Task brief:
After finding "This screenshot has height=638, width=612." in the data, write out its line and all following lines without change, up to and including the last one. Leave out pictures.

Stored items:

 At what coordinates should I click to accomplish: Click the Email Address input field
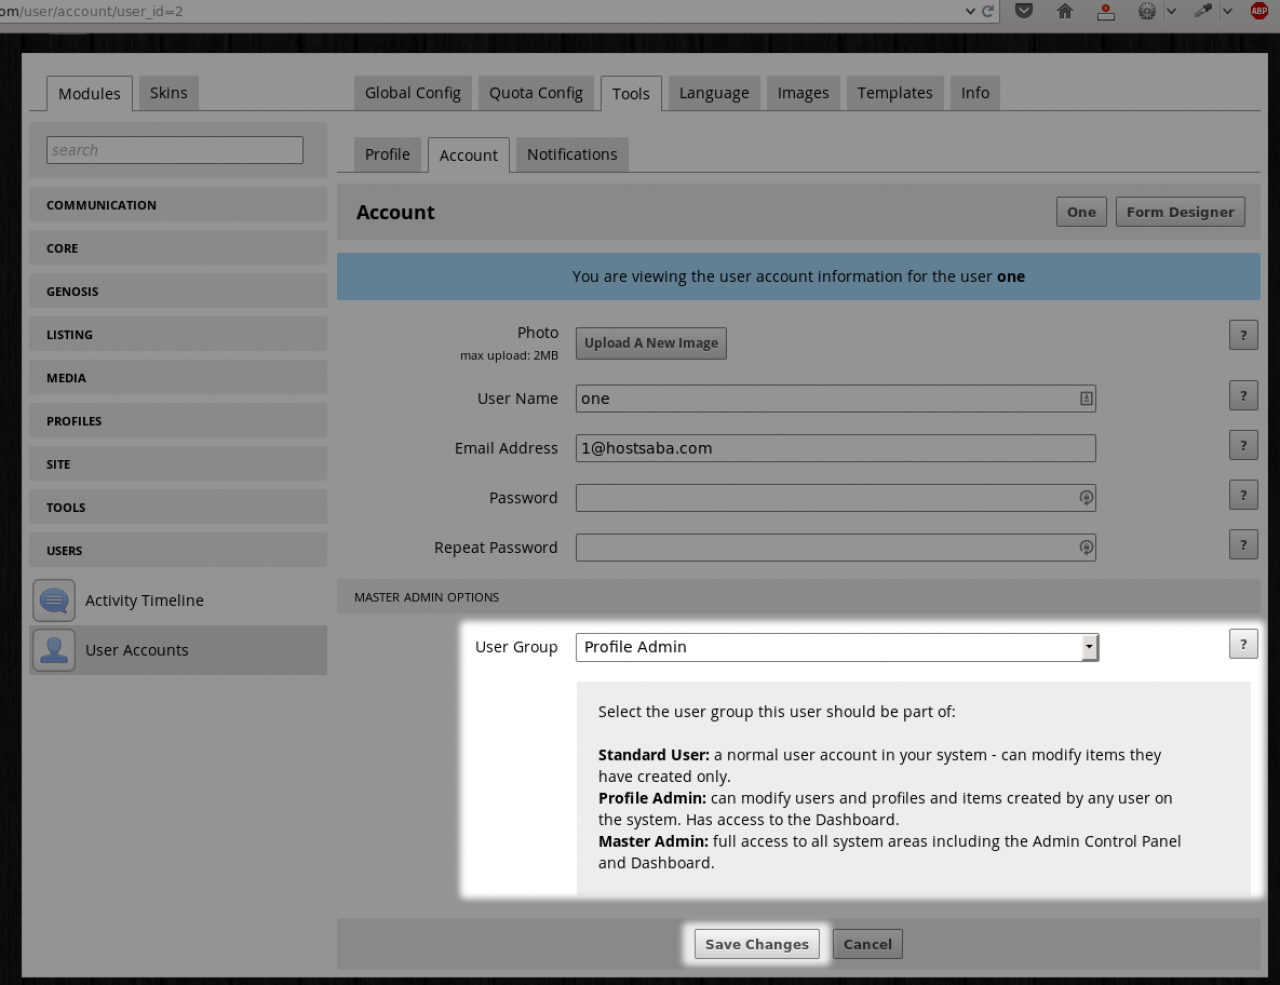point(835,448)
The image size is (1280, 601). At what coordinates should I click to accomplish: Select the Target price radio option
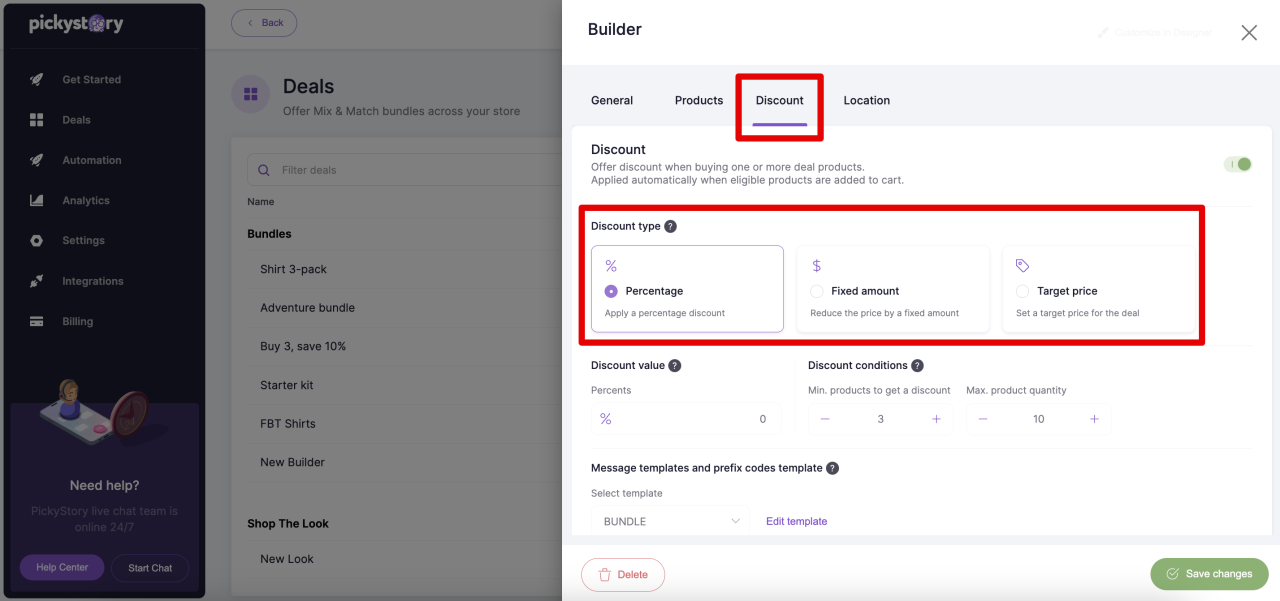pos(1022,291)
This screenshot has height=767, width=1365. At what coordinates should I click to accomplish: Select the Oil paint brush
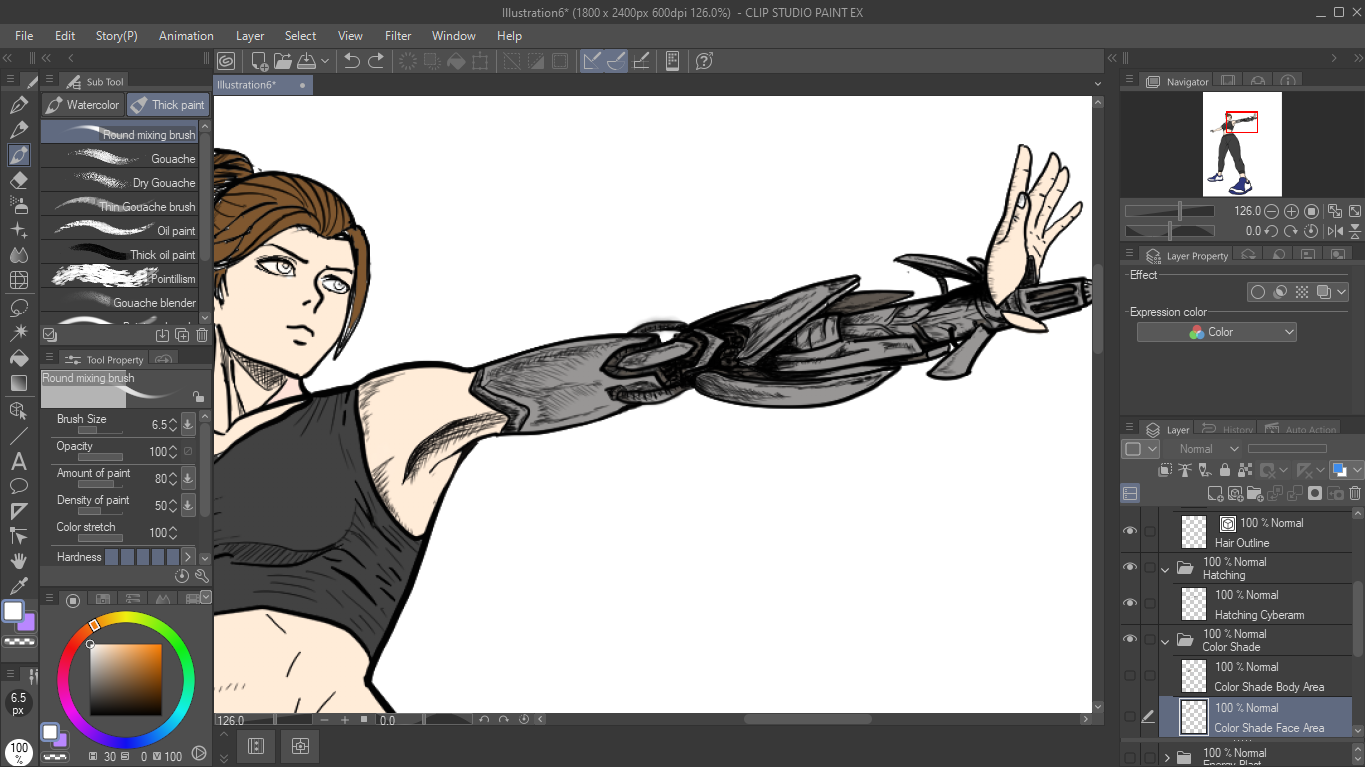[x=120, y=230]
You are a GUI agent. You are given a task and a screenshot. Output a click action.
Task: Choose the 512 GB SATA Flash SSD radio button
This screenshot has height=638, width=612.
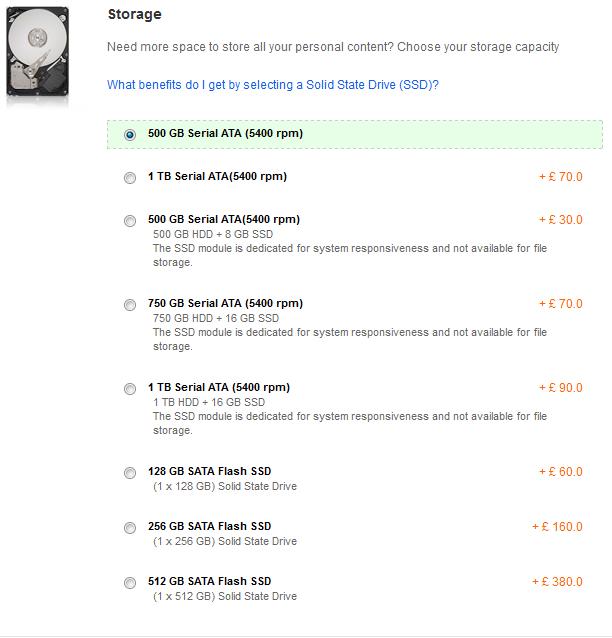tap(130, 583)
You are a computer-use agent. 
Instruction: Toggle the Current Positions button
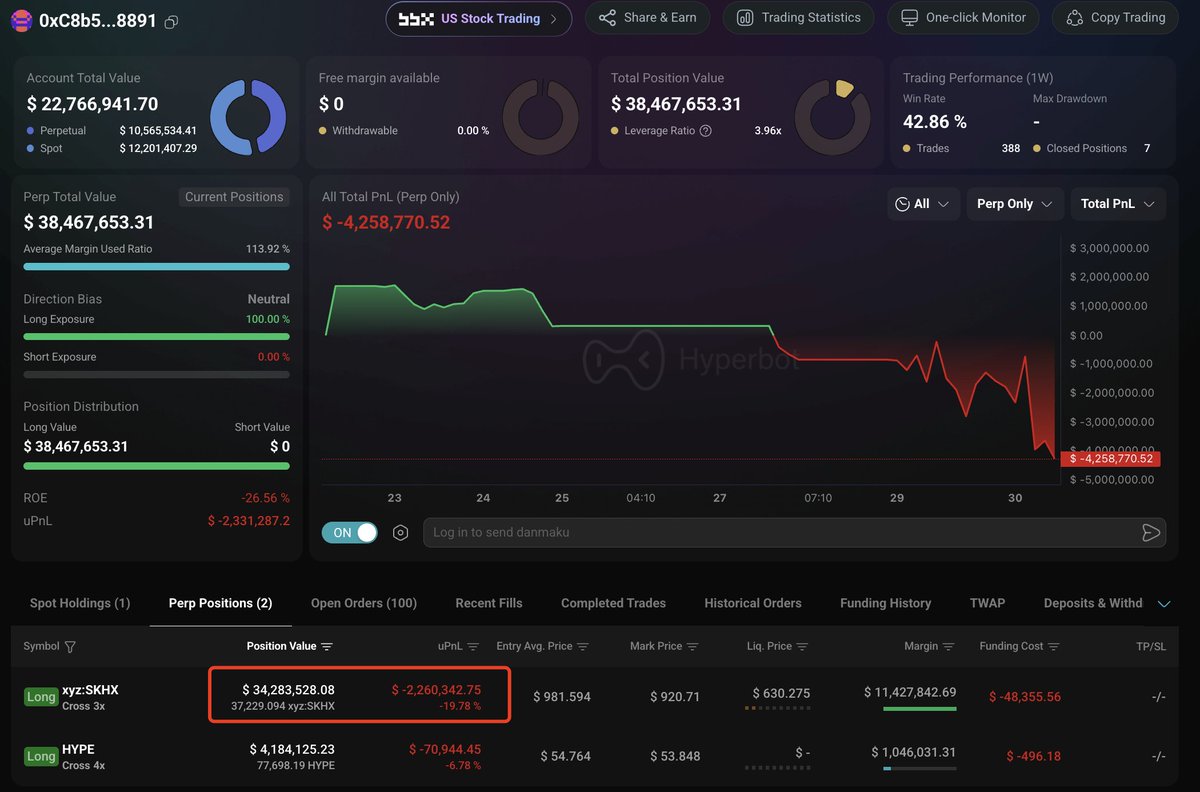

Output of the exercise:
This screenshot has height=638, width=612.
tap(130, 583)
You are a computer-use agent. 
Instruction: Toggle the Current Positions button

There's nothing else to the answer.